2010年12月27日月曜日

13年春 阪急vs金鯱 2回戦

5月21日 (土) 後楽園


1 2 3 4 5 6 7 8 9 計
0 0 0 0 1 0 0 0 0 1 阪急 5勝4敗 0.556 森弘太郎 石田光彦
0 0 0 1 0 0 0 2 X 3 金鯱 4勝6敗 0.400 古谷倉之助


勝利投手 古谷倉之助 1勝4敗
敗戦投手 石田光彦     2勝2敗


二塁打 (阪)黒田 (金)小林茂
本塁打 (金)小林茂 1号


小林茂太、獅子奮迅の働き

 現在三連勝の阪急は森弘太郎の先発、一方金鯱は古谷倉之助でダブルヘッダー連勝を狙う。

 3回まで1安打に抑えられていた金鯱は4回、この回先頭の小林茂太が右中間に二塁打、古谷が一塁線に送りバントを決めて一死三塁、二死後武笠茂男の打席にワイルドピッチで生還して1点を先制する。
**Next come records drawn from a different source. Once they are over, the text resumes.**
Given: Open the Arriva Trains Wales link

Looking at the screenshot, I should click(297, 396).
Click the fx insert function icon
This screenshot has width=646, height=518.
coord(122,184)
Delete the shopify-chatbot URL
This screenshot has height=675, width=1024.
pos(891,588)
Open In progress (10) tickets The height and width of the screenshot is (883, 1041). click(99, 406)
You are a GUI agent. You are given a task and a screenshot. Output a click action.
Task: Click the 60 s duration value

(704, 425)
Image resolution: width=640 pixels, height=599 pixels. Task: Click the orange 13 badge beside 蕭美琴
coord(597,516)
 4回まで毎回安打の阪急は5回、一死後上田藤夫が三塁に内野安打、続く黒田健吾が右翼線に二塁打を放ち上田は三塁に進み、ライトからの返球の隙を突いてホームに還り1-1の同点とする。この場面は翌日の読売新聞には「単打の上田が黒田の二塁打に続く宮武の遊ゴロで生還する」と記述されています。確かに続く宮武三郎は遊ゴロに倒れていますが打点は記録されていません。上田の生還の記録は字が小さすぎて判別しづらいのですがセカンドとキャッチャーが絡むプレーの間に生還していることは分かりますので恐らく中継プレーの隙を突いた走塁であったと考えられます。この間守備側にはエラーは記録されておりません。因みに読売新聞の記事は全て署名入り記事であり、現場で取材しているケースも多く大変参考になるのですが、現場の記者がつけてきたスコアブックを見て記事を起こしているにすぎないとしか思えないミスも散見されますのでご注意ください。
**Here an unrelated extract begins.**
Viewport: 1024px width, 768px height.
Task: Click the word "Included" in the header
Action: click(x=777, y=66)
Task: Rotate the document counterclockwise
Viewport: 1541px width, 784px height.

 阪急は7回まで3安打に抑えている森弘太郎を下げて8回から石田光彦をリリーフに投入するがこれが裏目に出た。すなわち、金鯱は8回、一死後江口行男が四球で出塁、瀬井清は中飛に倒れるが続く小林茂太が右翼ポール際にホームランを叩き込んで3-1とリードする。
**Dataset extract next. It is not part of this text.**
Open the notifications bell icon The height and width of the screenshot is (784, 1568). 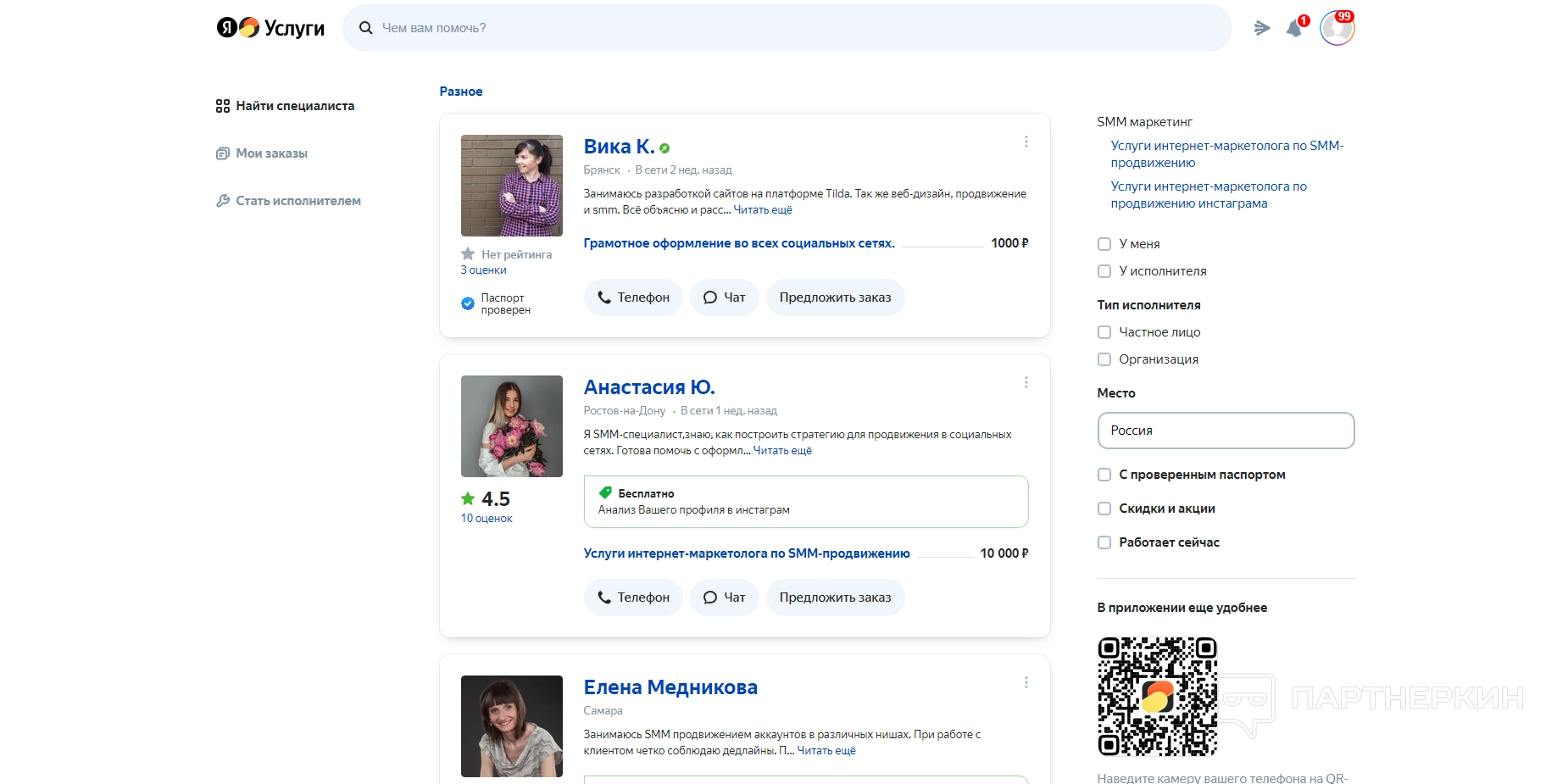1294,28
 古谷倉之助は9安打を浴びながら2四球1三振の完投、久しぶりにヒットは打たれながら得点は許さないというのらりくらり投法が決まって今季初勝利をあげる。

 翌日の読売新聞には「阪急がこれという武器もない森を8回から石田に代えたのは当然の策で」と記述されている。後年名投手となる森弘太郎も、この時点ではまだこの程度の評価であったことがうかがわれる。

 なお、昨年の金鯱の主砲小林利蔵が兵役で抜けたため「小林」姓は小林茂太だけとなりフルネーム或は小林茂の表記は必要なくなりましたが、小林利蔵は昭和14年には戦地から戻ってきますので、このままの表記で行きたいと思います。